NEAR the conclusion of our meeting with IndyCar drivers Scott Dixon and Ryan Briscoe Monday, I said, smiling, "We can't let a media session go by without a Danica question."
You'd have thought someone had dialed back the room temperature 30 degrees at XFINITY Live! Talk about a frosty reaction . . .
Dixon looked at Briscoe, who returned the "you first" glance. Asked about Danica Patrick's transition from the IndyCar series to NASCAR Sprint Cup this season, Briscoe finally said, "She's looking at it more from a sponsorship and business standpoint. It made sense for GoDaddy.com [to switch to NASCAR]. I never asked her why she made the move."
Said Dixon: "Maybe it should have been a year or two earlier for her to go. It's not uncommon for [her] results. You can see from someone like Sam Hornish, who I think is very good on ovals: It's taken him a little while to wrap his head around it. This year, he's been very good in the Nationwide Series."
Hornish is a former IndyCar champion and Indianapolis 500 winner who has been unsuccessful in the Cup series. This year, Hornish is second in Nationwide points.
Patrick is 28th in Cup points. Since her pole position and eighth-place finish in the season-opening Daytona 500, she has only one top-20 finish. During her IndyCar career, she collected only one win, in Japan in 2008.
Addressing why the TV networks frequently focus on Patrick even though she is usually running from 20th on back in races, Briscoe said, "She has a huge following. She's been the most successful female driver ever. People love to see her."
Dixon and Briscoe were in town to talk about the Pocono IndyCar 400 at Pocono Raceway July 7.
Dick Trickle's suicide last week shook up many people in NASCAR. Trickle, 71, was best known to casual racing fans for his name. But to devoted racing fans, Trickle was a short-track racing legend. Some estimates credit him with 1,200 short-track victories.
Trickle was the Cup series rookie of the year in 1989, at age 48. He never won a Cup race.
I think the last time I saw Trickle at a racetrack was at Dover, Del. He was sitting in his car on pit road smoking a cigarette. Hopefully, the car's engine was off.
"He partied hard, he raced hard," Ray Evernham, Jeff Gordon's former crew chief, told ESPN.com. "He did nothing his whole life but race and help people that raced."
Said veteran driver Mark Martin, who was mentored by Trickle: "I'm confused and brokenhearted about what happened."
While Carl Edwards did not know Trickle, he recalled the first time he saw the Wisconsin native.
"I was 16 years old [and] working on Kenny Schrader's ARCA team in the garage at Michigan. It felt like it was 140 degrees outside. It was really, really hot. They sent me on an errand.

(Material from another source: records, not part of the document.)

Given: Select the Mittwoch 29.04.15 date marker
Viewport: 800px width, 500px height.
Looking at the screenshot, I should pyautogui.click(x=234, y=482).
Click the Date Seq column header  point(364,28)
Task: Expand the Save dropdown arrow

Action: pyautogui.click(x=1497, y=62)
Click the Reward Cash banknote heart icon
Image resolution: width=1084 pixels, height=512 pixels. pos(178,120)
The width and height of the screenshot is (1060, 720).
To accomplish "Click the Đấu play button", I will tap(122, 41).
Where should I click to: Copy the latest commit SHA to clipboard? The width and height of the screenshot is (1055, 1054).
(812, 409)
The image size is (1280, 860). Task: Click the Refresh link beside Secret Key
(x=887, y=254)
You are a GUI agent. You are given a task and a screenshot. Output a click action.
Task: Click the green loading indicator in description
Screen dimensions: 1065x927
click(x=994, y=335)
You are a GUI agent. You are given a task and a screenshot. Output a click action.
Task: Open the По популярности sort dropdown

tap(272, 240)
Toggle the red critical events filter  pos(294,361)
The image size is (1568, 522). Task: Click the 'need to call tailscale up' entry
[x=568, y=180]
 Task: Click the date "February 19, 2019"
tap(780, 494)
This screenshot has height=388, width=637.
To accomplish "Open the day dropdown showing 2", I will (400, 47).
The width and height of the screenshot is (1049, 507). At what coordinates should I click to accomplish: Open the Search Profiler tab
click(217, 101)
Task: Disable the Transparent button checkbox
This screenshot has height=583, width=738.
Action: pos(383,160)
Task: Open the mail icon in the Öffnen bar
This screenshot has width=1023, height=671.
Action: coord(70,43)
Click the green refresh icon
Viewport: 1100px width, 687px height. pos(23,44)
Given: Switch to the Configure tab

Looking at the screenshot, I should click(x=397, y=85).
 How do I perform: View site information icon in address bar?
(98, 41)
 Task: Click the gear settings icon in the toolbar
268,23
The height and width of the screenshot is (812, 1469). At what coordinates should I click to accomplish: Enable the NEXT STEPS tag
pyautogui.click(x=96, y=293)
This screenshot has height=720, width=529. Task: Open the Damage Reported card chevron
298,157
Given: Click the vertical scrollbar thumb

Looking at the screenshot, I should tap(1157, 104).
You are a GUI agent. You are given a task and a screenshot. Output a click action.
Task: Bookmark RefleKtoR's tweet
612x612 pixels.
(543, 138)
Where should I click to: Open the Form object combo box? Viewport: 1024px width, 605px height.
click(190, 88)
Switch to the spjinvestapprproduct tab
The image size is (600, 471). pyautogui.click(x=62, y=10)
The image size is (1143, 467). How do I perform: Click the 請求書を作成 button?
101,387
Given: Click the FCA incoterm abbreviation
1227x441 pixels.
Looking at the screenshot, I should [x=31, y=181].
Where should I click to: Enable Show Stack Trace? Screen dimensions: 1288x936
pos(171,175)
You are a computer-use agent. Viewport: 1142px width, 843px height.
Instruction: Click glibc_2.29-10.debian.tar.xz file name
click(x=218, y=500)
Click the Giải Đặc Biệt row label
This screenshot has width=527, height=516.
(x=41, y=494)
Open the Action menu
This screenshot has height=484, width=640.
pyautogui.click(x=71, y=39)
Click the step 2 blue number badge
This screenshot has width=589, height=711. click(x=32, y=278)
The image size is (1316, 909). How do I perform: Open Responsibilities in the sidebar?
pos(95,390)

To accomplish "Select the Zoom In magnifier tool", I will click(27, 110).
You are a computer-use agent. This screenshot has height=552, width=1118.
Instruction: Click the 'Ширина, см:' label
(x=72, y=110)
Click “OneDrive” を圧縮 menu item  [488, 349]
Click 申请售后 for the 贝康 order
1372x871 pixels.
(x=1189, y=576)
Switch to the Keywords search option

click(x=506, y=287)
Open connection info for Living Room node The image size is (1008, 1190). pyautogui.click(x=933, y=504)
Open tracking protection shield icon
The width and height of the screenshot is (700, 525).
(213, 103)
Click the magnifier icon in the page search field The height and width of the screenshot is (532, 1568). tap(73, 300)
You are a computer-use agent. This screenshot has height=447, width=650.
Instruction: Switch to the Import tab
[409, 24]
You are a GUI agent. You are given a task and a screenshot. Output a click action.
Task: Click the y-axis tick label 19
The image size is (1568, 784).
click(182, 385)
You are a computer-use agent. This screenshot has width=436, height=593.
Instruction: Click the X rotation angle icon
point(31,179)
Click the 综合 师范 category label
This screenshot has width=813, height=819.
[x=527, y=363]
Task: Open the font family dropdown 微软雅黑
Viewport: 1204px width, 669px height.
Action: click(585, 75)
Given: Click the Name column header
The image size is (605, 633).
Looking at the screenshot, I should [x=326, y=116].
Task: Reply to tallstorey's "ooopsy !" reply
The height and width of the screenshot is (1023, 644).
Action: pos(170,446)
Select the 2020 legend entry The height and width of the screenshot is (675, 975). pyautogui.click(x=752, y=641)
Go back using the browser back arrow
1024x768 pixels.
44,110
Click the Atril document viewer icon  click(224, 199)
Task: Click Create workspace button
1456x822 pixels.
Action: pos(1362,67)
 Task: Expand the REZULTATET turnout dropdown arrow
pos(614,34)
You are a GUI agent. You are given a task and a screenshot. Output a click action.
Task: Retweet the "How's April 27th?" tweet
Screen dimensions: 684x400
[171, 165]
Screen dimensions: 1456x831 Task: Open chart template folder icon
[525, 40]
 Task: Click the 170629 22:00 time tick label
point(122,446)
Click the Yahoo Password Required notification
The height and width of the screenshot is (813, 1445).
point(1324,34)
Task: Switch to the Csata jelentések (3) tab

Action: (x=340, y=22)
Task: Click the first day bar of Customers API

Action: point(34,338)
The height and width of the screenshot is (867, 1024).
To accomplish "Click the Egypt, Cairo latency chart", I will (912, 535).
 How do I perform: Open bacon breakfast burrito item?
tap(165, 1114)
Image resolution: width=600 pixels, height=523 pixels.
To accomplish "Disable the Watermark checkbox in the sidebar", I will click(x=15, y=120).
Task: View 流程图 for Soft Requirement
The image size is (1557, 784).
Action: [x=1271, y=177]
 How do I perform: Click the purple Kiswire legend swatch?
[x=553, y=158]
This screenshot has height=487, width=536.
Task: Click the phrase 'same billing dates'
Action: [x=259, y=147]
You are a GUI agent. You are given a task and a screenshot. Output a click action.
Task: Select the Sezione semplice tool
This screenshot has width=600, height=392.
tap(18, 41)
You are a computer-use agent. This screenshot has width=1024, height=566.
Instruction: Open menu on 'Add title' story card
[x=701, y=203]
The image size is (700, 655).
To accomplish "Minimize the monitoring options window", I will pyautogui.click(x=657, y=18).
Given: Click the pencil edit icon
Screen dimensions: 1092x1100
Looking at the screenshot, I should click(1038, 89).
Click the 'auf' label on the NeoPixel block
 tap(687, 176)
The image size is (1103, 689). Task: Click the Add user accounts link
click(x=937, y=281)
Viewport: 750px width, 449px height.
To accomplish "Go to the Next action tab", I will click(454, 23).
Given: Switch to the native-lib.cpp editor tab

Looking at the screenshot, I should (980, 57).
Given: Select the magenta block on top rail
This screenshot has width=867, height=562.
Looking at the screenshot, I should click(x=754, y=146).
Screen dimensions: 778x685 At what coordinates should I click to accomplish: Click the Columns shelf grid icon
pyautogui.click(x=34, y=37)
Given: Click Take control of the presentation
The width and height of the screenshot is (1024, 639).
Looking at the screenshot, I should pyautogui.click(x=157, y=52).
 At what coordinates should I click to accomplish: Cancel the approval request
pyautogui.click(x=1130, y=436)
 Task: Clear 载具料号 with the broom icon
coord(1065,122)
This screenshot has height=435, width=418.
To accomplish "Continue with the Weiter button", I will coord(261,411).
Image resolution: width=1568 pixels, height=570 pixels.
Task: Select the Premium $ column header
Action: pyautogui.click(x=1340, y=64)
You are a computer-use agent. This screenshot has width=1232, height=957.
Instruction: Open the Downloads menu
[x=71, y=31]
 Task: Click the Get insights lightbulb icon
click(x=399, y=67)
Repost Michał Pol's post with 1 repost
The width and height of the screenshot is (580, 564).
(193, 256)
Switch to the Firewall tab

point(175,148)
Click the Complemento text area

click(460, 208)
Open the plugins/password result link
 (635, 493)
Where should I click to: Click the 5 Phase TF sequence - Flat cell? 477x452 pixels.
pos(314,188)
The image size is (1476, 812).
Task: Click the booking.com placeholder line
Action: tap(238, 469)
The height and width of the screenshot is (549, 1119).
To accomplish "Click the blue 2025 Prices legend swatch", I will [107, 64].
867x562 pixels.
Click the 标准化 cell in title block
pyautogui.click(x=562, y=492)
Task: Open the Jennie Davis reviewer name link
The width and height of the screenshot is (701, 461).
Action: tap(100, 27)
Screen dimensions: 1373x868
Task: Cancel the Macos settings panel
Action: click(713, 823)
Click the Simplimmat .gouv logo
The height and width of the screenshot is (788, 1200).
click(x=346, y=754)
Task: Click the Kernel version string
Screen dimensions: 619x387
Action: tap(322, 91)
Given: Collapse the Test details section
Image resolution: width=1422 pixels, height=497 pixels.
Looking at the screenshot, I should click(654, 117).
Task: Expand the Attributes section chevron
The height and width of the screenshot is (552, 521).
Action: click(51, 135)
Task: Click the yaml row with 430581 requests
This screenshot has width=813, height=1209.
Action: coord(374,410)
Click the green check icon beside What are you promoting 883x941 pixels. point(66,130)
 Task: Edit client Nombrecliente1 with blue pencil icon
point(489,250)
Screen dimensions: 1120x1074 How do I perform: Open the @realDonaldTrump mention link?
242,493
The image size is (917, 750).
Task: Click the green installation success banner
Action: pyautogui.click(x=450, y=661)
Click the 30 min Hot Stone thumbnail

"I was walking through the Cup garage [and I saw] this gray-haired man standing in a black fire suit with a cigarette in his hand out in the sun leaning on the garage. I think he had a cup of coffee in the other hand. I thought right then, 'That must be the toughest human being on earth.' After seeing that, I've always had a ton of respect for Dick Trickle."
Edwards carried Trickle's name on his race car when he won the pole for last Saturday's Sprint All-Star race.
Trickle's brother Chuck, 68, said Dick was suffering unbearable pain under his left breast. Doctors were unable to find the pain's cause.
"He must have decided the pain was too high," Chuck said, "because he would have never done it for any other reason."
Trickle is survived by his wife, Darlene, and three children.
'Greatest day in sports'
As noted annually, Sunday is the greatest day in sports - the Indianapolis 500 followed by the Coca-Cola 600 - 1,100 miles of racin' . . .
Two American drivers, Ed Carpenter and Marco Andretti, will start on the front row at Indy. Eleven American drivers are in the race. Four women qualified for Indy, none named Danica.
This will be the 49th consecutive year ABC telecasts the Indy 500 (Channel 6, 11 a.m.).